House Edge × Variance — The Full Picture
A low-edge high-variance game (like Plinko High) can drain a bankroll fast even though the math favors it in the long run. A high-edge low-variance game (like slots at 94% with flat payouts) grinds steadily but predictably. The combination determines how casino games actually feel.
| Game | RTP | Variance | Session feel |
|---|---|---|---|
| Blackjack (basic strategy) | 99.5% | Low-Medium | Steady with occasional big wins |
| Flip | 99% | Low | Slow grind, 50/50 rhythm |
| Dice / Limbo (moderate target) | 99% | Medium | Balanced — some streaks but manageable |
| Plinko 16 rows High | 99% | Very High | Long bust streaks, rare huge wins |
| Mines 20 mines, 5 picks | 99% | Very High | Jackpot hunt — mostly lose, rarely multi-× |
| Slots (typical) | 94-97% | High | Grinding with bonus-round spikes |
Why 99% RTP Still Burns Bankrolls
1% house edge sounds tiny. It isn't — it compounds. If you bet a total of 100× your bankroll across a session (say $1 bets for 100 rounds with a $1 starting balance), the expected loss is 100 × 1% = 1 bankroll. On a high-variance game the actual result swings wildly around that expectation, but the central tendency is to lose everything given enough rounds. This is why 'just play the EV and you'll break even' is wrong — EV assumes infinite rounds with no ruin; reality has finite rounds and ruin ends the session.

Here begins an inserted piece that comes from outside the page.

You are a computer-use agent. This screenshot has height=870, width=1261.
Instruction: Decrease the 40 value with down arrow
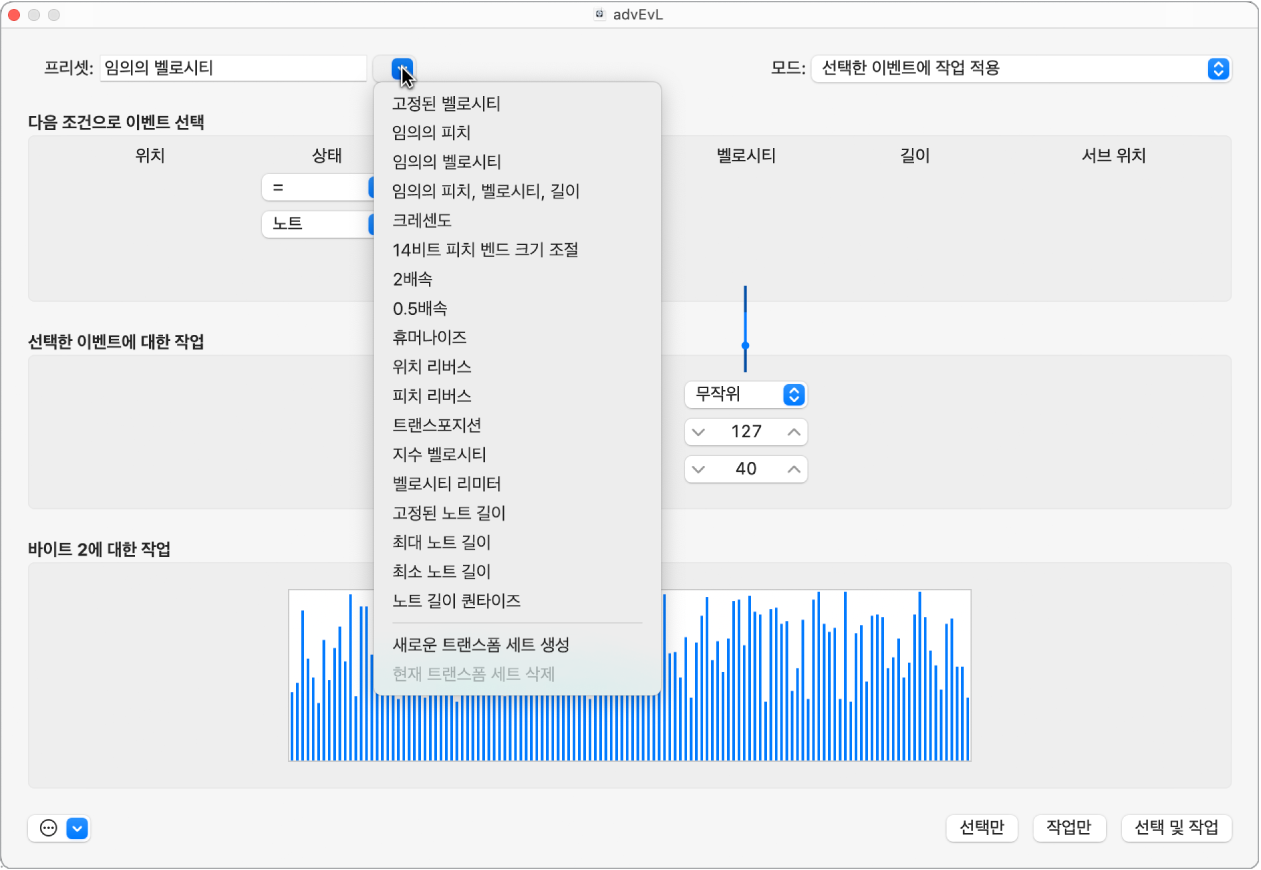(x=699, y=469)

Picking Variance to Match Your Goal
If the goal is long entertainment per dollar, pick low-variance high-RTP games — Blackjack with basic strategy, Flip, Dice at moderate win chance. If the goal is chasing a specific big win (with the understanding you'll probably bust first), pick high-variance options — Plinko 16 rows High, Mines with many mines and many picks, Pump Expert, Limbo at high target multipliers. Matching variance to goal matters more than the exact RTP difference, which is usually sub-1%.
Testing Variance Free
Pick any game on FakeStake, run 200 flat-bet rounds in a row, record your ending balance. Do it three times for the same game. The spread of final balances IS the variance. Low-variance games cluster tightly around expected return; high-variance games produce one near-zero session, one near-break-even, and one with a huge win. This experiment takes 20 minutes and teaches more about variance than any table of numbers.